» Task brief: Produce a word-for-word copy of the data that follows, excluding images.

» Task data:
== Segment start ==
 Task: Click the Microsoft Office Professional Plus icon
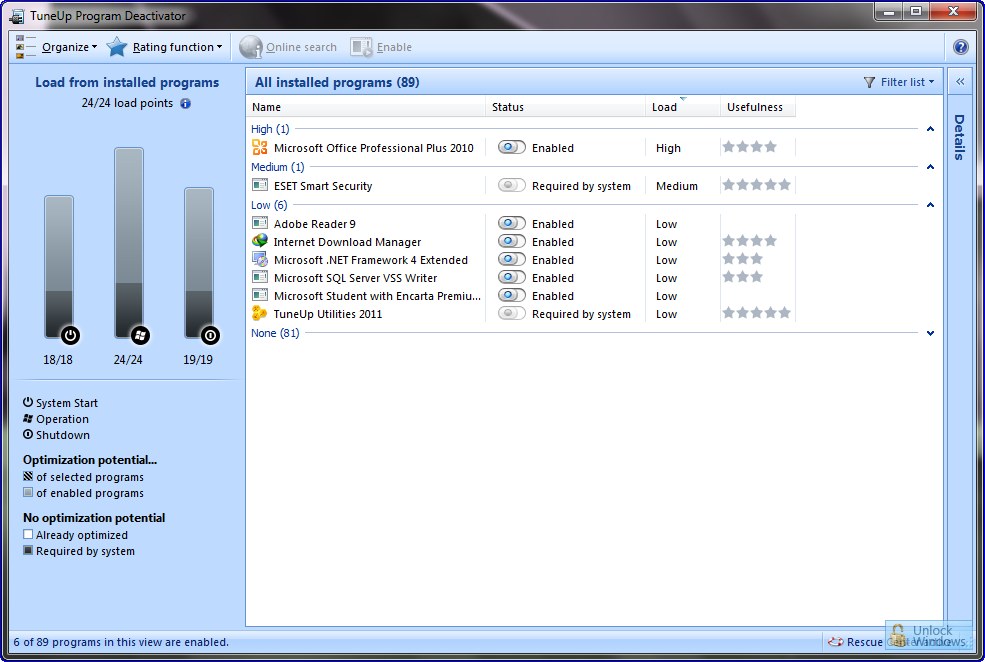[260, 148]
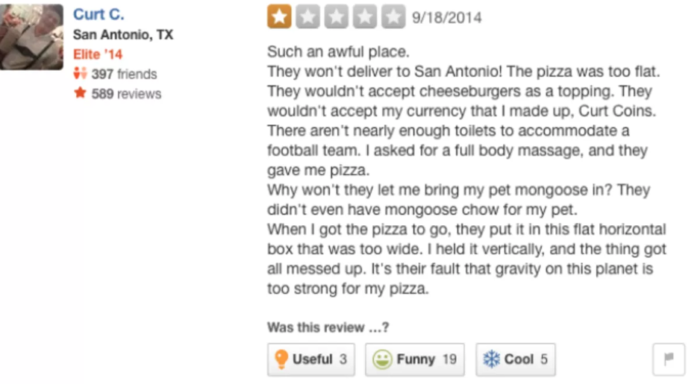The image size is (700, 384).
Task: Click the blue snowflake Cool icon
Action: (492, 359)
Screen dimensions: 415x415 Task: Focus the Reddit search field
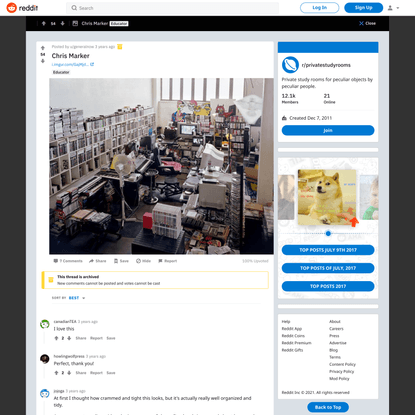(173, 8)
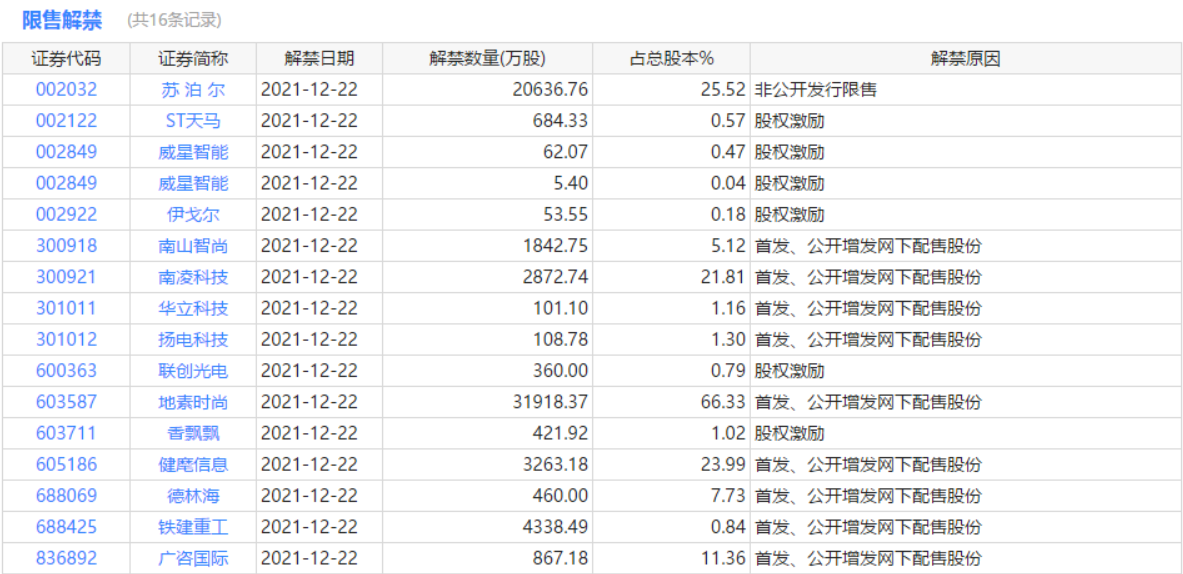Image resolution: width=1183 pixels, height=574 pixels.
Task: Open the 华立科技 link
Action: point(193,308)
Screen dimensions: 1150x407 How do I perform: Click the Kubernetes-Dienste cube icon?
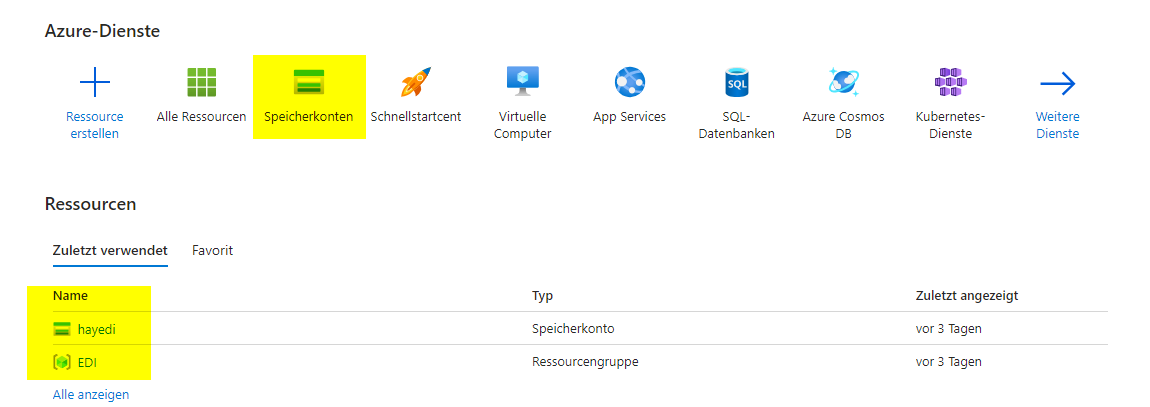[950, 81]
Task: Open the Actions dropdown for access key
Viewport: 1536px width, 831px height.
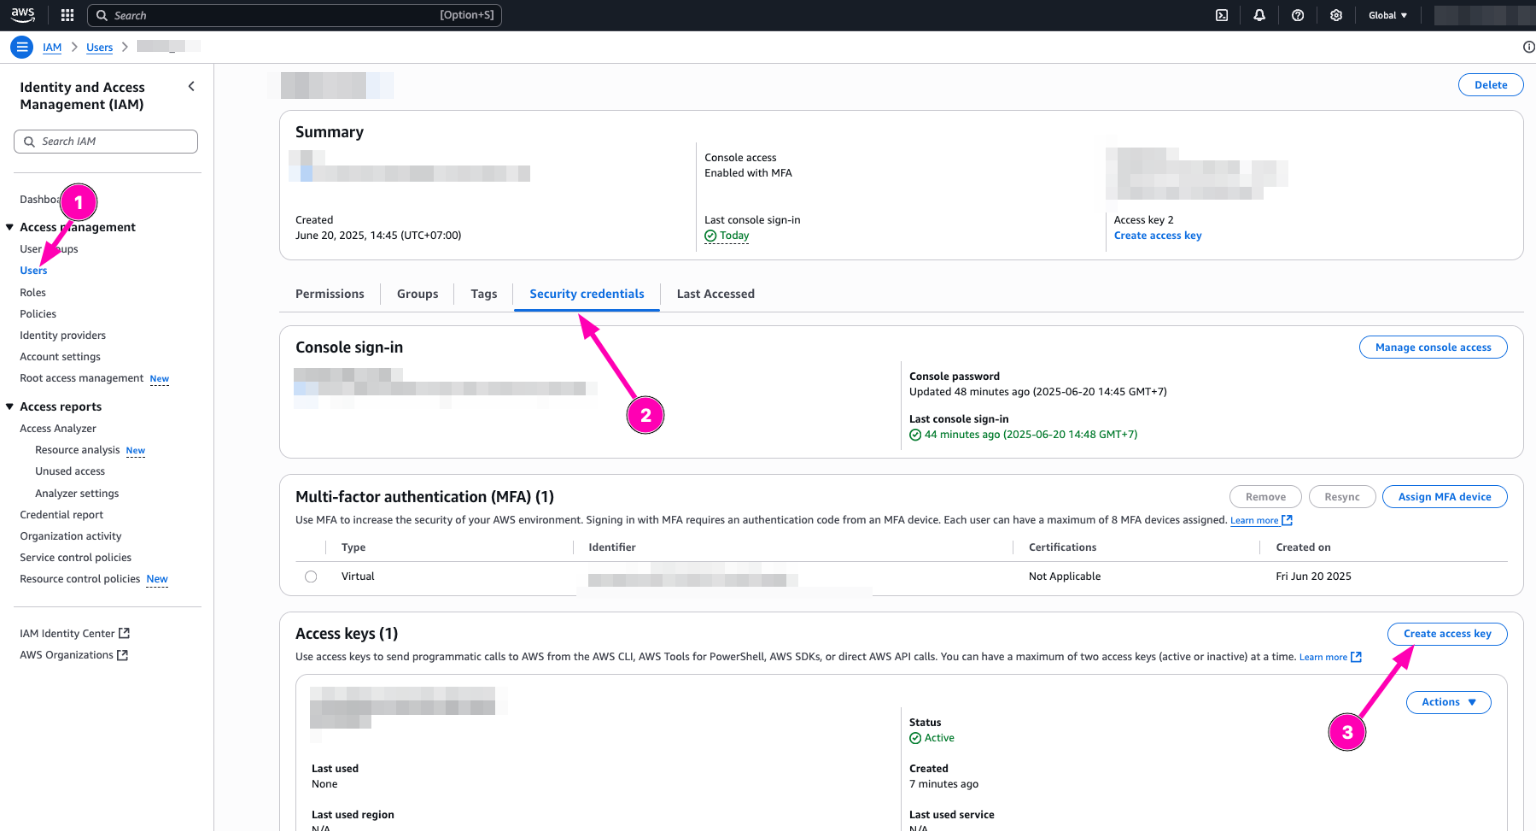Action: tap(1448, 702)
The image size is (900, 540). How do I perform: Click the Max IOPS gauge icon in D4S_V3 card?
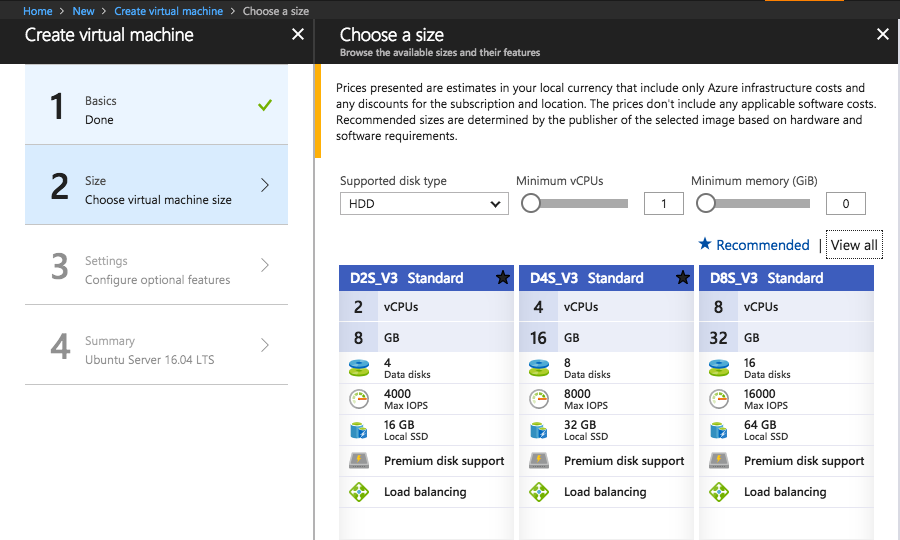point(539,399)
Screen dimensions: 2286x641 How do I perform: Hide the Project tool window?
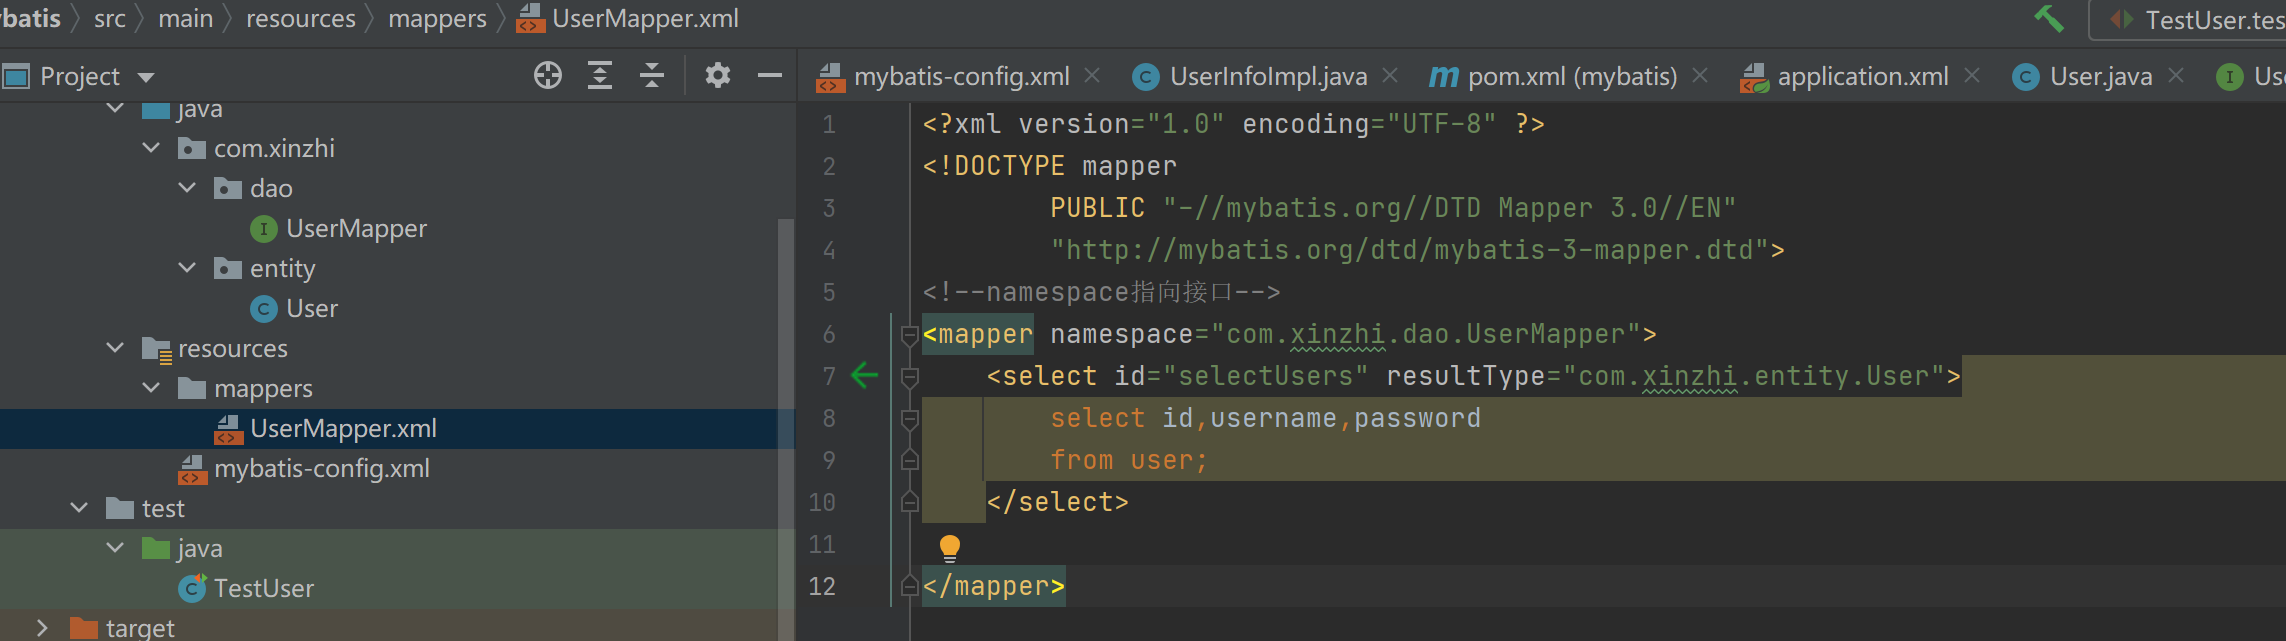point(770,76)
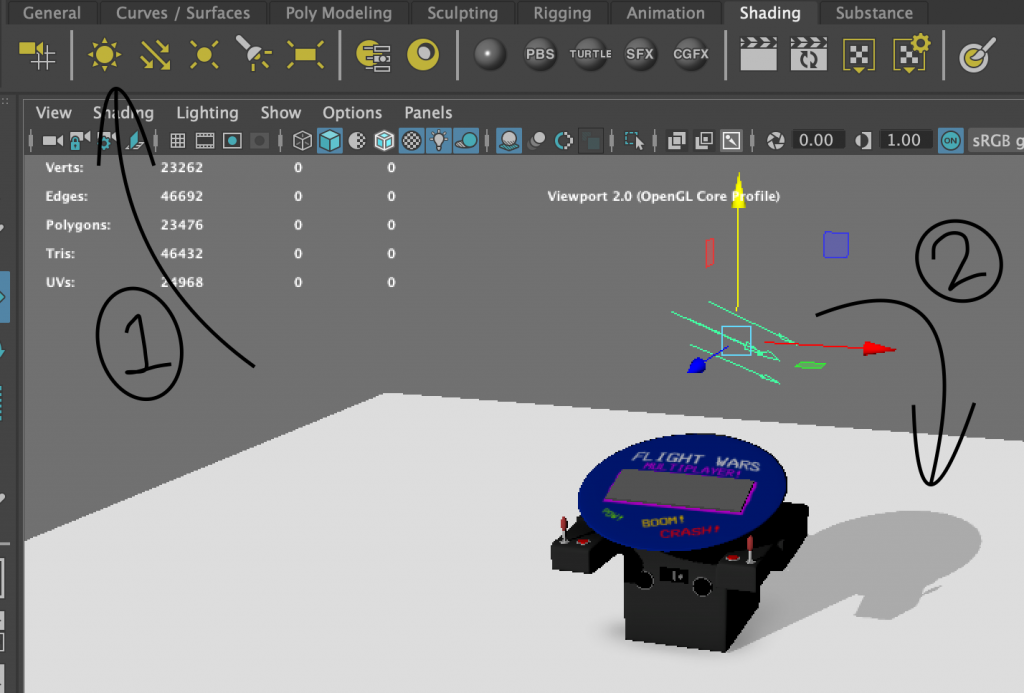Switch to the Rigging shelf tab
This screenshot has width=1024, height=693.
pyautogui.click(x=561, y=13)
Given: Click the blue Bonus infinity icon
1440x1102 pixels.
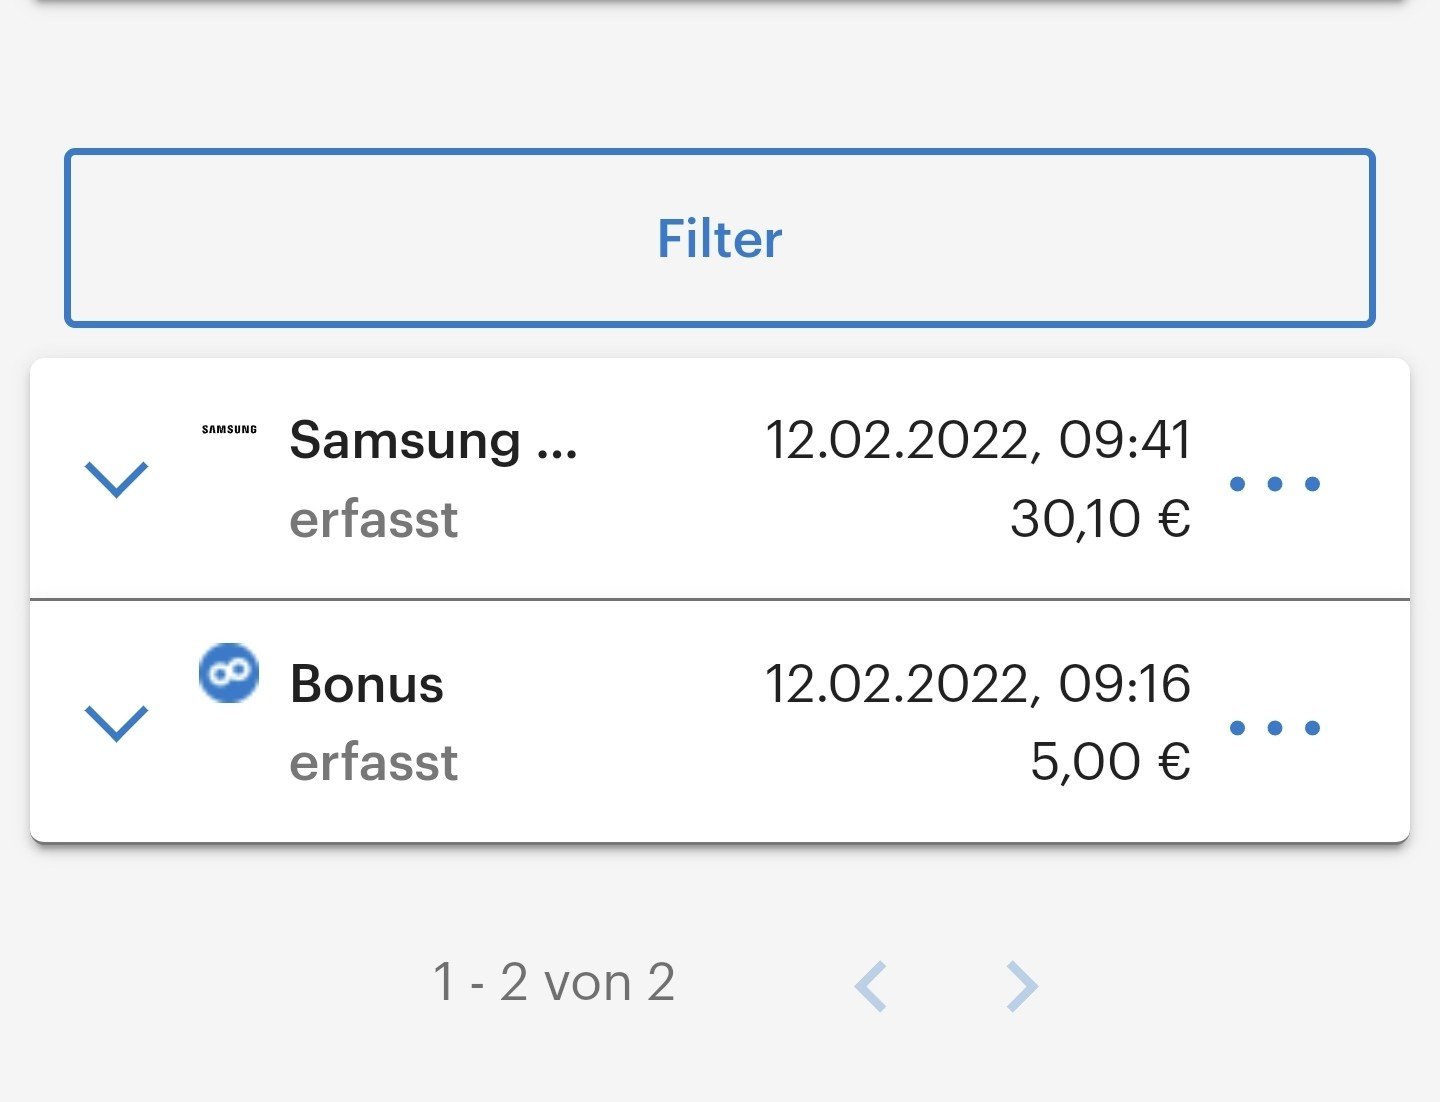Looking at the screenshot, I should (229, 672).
== Segment end ==
» Exercise answer:
 Task: Click the Microsoft Office Professional Plus icon
[260, 148]
The image size is (700, 384).
Task: Click the blue snowflake Cool icon
Action: (492, 359)
Screen dimensions: 415x415 Task: Focus the Reddit search field
(173, 8)
Image resolution: width=1183 pixels, height=574 pixels.
Task: Open the 华立科技 link
Action: point(193,308)
Screen dimensions: 1150x407 How do I perform: Click the Kubernetes-Dienste cube icon?
[950, 81]
Task: Open the Actions dropdown for access key
Viewport: 1536px width, 831px height.
Action: tap(1448, 702)
The image size is (900, 540). How do I perform: Click the Max IOPS gauge icon in D4S_V3 card?
point(539,399)
Screen dimensions: 2286x641 How do I perform: Hide the Project tool window?
point(770,76)
Switch to the Rigging shelf tab
This screenshot has width=1024, height=693.
pyautogui.click(x=561, y=13)
Given: Click the blue Bonus infinity icon
1440x1102 pixels.
Looking at the screenshot, I should (229, 672).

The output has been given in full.